In the 1980s the term ‘mutual obligation’ [MO] was used in a way which caused me some concern. It was claimed by a ‘roads bureaucrat’ that the weighbridge operator had a ‘mutual obligation’ to report farmers whose
trucks arrived overloaded, before unloading at the wheat silos. This type of reporting was, in my opinion, very un-Australian and borders on ‘citizen’s surveillance’ found in totalitarian regimes. There was no thought of forgiveness because the farmer had to load as much as possible of his crop into the silo to avoid delays by weather or other harvesting problems. The same expression was used last week in relation to the government’s COVID-19 assistance packages, so I Googled ‘mutual obligation’ to find a recent definition and came across the attached article and appended below. We should be very concerned! The personal experience of the author navigating the bureaucratic labyrinths of Centrelink would be daunting to the most pugnacious citizen seeking help in a time of need. The concept of ‘MO’ today has its roots in a poorly devised financial system more in keeping with George Orwell’s Animal Farm, where all animals are equal but some are more equal than others.

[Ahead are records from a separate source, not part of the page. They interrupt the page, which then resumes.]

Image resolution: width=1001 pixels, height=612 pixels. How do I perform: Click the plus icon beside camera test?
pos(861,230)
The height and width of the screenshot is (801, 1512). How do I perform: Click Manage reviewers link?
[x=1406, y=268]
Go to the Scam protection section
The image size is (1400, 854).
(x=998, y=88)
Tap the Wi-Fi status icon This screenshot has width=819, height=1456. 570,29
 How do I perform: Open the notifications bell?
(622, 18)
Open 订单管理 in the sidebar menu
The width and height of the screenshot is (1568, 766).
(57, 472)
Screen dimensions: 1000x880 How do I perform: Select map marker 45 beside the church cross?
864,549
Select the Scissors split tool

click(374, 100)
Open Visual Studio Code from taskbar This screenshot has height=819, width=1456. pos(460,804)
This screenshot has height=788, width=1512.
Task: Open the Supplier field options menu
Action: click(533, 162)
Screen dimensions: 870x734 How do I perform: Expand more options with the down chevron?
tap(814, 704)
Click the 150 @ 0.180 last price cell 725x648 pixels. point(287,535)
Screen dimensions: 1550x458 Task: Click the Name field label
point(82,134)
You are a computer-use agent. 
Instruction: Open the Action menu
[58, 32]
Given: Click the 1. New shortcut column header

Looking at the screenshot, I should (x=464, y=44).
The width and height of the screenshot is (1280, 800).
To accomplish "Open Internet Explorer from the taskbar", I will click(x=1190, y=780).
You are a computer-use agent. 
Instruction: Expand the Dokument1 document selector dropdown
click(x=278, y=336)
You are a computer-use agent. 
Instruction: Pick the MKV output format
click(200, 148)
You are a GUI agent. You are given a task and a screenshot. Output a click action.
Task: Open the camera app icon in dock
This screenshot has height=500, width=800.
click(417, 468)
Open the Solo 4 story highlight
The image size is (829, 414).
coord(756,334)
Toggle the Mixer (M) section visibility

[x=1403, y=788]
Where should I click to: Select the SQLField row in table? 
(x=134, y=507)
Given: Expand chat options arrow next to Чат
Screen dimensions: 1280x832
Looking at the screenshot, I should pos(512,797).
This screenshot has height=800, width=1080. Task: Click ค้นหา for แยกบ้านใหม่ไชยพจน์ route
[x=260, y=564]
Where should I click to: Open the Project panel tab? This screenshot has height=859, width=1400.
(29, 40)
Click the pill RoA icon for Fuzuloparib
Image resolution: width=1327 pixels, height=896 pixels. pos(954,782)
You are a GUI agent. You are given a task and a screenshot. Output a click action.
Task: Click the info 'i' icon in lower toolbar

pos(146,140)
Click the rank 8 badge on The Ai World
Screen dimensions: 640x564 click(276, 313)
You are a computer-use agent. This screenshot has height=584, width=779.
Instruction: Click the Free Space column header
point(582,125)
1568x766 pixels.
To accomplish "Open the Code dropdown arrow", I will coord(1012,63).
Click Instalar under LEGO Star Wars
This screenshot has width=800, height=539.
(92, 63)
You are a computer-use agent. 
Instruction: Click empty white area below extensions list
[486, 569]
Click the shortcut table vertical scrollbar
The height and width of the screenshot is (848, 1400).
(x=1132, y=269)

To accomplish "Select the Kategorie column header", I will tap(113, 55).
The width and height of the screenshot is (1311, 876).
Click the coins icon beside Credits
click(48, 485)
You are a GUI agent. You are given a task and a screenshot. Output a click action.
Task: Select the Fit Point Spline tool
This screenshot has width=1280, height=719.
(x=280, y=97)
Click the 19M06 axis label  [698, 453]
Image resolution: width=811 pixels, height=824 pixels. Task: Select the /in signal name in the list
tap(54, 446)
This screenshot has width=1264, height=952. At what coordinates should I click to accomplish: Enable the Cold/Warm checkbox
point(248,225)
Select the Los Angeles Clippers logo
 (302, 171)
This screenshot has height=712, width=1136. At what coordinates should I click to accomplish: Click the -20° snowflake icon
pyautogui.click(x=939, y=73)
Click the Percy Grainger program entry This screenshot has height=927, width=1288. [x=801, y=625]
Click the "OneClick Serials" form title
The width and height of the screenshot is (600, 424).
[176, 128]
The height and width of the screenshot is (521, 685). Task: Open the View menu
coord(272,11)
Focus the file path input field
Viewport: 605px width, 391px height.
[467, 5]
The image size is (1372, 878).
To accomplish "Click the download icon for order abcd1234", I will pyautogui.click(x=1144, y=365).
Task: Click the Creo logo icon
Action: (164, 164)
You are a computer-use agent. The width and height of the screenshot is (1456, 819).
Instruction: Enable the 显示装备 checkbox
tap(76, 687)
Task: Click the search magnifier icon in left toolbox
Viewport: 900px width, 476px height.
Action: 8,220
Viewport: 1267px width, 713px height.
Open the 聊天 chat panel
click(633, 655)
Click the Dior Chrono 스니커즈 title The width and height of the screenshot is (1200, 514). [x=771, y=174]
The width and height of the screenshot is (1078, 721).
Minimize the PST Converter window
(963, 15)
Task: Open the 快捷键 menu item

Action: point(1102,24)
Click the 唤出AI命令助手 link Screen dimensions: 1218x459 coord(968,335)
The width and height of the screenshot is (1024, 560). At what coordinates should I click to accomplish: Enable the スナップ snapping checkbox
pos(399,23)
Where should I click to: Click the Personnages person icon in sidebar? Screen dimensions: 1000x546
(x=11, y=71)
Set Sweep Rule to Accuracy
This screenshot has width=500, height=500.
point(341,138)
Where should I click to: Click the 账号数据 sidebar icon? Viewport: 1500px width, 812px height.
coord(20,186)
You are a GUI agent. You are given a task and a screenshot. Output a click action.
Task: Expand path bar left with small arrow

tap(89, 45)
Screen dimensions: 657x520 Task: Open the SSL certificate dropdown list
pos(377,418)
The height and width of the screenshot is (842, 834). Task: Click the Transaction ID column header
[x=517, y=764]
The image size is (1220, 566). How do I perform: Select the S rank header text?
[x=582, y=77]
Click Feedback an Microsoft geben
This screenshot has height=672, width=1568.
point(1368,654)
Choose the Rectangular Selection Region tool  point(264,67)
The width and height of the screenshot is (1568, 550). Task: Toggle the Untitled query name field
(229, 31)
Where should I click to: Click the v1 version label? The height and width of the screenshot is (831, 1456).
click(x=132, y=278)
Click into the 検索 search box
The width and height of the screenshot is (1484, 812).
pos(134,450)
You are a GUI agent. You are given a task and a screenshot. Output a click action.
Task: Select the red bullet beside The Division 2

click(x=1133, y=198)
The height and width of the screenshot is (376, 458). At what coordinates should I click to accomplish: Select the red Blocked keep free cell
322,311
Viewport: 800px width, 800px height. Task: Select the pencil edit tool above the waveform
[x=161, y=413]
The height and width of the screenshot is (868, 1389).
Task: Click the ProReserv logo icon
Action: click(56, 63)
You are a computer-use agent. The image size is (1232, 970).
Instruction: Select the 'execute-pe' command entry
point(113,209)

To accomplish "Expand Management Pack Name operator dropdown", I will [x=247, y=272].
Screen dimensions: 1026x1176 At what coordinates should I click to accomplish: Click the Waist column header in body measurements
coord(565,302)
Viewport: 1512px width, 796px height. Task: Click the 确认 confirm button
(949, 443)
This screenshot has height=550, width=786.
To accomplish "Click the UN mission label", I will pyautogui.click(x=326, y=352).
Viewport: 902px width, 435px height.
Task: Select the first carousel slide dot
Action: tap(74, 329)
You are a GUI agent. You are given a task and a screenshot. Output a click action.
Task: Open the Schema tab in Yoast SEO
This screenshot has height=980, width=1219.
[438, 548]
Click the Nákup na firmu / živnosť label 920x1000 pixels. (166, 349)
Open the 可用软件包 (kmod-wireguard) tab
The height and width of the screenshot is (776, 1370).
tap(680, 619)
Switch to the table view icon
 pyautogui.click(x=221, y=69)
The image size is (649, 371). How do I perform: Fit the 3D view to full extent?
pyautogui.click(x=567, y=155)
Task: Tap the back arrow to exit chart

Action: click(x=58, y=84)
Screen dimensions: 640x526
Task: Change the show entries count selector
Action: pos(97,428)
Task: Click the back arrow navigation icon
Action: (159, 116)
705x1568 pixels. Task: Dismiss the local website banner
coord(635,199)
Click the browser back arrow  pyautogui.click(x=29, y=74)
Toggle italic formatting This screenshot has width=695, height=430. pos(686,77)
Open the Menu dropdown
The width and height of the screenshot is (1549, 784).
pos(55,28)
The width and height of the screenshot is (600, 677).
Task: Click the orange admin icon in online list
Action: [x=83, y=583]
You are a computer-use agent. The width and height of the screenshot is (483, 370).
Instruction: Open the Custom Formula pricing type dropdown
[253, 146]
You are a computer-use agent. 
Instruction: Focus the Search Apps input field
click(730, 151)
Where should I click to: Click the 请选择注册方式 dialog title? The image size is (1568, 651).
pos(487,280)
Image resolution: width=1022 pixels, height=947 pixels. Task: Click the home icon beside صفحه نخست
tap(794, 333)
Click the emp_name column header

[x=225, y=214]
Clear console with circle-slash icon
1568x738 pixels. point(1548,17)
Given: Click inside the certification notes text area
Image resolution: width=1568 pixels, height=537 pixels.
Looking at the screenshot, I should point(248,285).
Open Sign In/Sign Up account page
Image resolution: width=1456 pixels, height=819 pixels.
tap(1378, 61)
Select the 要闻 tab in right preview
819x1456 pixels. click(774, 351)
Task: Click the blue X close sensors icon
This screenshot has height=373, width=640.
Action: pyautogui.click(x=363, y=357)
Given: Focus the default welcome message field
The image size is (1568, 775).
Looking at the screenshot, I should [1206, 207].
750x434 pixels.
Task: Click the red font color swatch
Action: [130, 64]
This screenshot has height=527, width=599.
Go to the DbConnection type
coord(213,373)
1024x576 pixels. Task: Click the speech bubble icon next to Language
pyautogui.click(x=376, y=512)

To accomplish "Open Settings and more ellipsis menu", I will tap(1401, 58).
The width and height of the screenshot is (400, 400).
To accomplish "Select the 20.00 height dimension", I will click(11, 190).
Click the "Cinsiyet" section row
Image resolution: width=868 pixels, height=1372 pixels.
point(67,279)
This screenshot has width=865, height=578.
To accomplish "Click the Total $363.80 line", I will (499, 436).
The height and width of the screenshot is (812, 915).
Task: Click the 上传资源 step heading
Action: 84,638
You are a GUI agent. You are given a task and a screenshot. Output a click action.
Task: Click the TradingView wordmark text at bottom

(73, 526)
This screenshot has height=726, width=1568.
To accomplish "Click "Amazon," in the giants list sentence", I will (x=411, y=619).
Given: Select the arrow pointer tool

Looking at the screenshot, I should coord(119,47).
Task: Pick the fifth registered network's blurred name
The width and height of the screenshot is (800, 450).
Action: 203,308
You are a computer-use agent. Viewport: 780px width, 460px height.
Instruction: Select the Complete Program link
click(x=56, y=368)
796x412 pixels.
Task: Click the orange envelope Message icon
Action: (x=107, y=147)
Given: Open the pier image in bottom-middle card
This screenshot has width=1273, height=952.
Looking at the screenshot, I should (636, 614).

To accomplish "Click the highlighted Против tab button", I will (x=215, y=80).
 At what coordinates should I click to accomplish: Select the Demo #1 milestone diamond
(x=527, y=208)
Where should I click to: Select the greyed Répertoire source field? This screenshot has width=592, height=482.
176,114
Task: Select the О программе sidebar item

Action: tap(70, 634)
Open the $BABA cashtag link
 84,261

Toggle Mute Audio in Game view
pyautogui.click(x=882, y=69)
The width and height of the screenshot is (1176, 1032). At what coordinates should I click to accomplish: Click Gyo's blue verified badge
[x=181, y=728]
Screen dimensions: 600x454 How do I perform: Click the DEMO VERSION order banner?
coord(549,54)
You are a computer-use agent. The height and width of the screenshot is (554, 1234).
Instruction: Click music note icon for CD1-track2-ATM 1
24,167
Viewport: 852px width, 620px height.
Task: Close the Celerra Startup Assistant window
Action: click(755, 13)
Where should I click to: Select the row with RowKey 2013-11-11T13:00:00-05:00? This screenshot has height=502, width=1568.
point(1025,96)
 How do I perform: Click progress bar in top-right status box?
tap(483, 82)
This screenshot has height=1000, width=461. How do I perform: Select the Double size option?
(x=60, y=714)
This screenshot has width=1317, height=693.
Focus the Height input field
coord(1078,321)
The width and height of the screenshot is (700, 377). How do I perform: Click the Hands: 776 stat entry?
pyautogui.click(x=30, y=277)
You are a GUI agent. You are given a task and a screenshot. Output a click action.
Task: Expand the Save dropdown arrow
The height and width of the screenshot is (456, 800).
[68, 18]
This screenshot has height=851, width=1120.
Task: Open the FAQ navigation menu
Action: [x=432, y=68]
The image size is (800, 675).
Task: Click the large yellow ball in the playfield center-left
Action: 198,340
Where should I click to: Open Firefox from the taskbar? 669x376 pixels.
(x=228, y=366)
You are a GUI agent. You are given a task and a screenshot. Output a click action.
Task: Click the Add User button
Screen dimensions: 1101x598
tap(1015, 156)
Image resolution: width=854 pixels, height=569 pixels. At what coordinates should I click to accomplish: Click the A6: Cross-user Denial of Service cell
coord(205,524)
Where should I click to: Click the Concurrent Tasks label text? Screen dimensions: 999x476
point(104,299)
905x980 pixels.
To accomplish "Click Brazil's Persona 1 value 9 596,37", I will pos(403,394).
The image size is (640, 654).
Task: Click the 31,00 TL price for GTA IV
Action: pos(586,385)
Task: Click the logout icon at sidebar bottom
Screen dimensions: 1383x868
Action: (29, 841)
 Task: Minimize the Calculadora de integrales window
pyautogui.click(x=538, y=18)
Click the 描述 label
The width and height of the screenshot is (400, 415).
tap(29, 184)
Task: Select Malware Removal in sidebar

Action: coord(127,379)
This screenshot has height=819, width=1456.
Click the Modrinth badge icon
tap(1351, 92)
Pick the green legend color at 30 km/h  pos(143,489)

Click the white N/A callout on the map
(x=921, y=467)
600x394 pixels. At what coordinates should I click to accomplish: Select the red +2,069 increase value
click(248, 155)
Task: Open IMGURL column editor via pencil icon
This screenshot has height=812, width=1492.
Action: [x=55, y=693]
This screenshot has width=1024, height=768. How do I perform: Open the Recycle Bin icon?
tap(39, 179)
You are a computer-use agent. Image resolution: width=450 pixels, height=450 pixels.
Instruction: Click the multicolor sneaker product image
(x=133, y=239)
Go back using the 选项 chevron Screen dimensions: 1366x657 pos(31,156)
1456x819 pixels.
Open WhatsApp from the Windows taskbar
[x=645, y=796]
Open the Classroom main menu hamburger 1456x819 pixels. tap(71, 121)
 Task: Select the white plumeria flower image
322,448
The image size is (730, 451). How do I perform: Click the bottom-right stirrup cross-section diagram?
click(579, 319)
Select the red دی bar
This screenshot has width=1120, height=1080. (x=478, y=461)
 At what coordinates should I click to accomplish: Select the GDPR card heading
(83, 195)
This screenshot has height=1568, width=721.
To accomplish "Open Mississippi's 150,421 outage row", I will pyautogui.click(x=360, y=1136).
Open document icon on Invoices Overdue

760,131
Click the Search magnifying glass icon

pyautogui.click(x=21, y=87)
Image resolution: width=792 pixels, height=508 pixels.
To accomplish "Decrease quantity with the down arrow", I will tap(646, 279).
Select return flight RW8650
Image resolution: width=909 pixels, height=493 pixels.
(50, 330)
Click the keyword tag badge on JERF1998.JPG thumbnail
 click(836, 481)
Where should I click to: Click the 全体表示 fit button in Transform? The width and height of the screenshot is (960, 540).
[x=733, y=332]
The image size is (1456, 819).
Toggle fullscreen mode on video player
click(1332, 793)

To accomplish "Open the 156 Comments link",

Are there any realistic solutions to the dilemma which so many people find themselves in this reputedly wealthy Australia? There certainly is and it has been known for 100 years but almost completely hidden from
public view! The solutions can be found in two Social Credit financial policies. These should not to be confused with the Chinese variety of ‘social credit’ that is the antithesis of Social Credit formulated by C.H. Douglas. The first policy is known as ‘The Just Price’. It puts the brakes on financial Inflation by balancing the cost of goods and services between the manufacturer and consumer, thus putting value into the ‘People’s Money’. It is a policy which eliminates Inflation which is the ‘root-cause’ of ‘evil centralisation’ leading to destructive business practises of amalgamation, rationalisation, unforgiving debt, and finally bankruptcy. The second Social Credit Policy formulated by
C.H. Douglas is ‘The National Dividend’—it is a payment made to all citizens as a ‘Right’ to their enjoyment of a wealthy Nation. Australia is a very wealthy Nation by world standards and if it was a ‘corporation’ we would expect Australia to be paying handsome dividends to its shareholders--but it is not! Adopting these policies alone would make no end of improvement to the well-being of people like the author of ‘Life on the Breadline’ and end the bureaucratic bullying to enforce ‘mutual obligation’. These two policies alone would make families stronger by reducing violence and deprivation to women and children. It would reduce the demand for higher pay and have a beneficial effect on employment and business management, because consumers could be sure their dollar was worth the same every day, year in, year out. Neither would be Inflationary because the policies are based on the ability of ‘national affordability’ only. Further discussion of the finer mechanics of implementation will only lead to obfuscation in the voter's mind and let their political Representatives evade their responsibilities of supporting desirable voter policies. Social Credit ‘financial policies’ are complimentary to the concept of a ‘Basic Income for All’ or ‘BIG’--but far better because Social Credit demands policy financing should be in the form of ‘credits’ rather than ‘debts’. There is no need to delve into the realm of Finance here other than YOU demand better results from your elected Representative or else change the way you have voted in the past, otherwise you will only receive more of the same.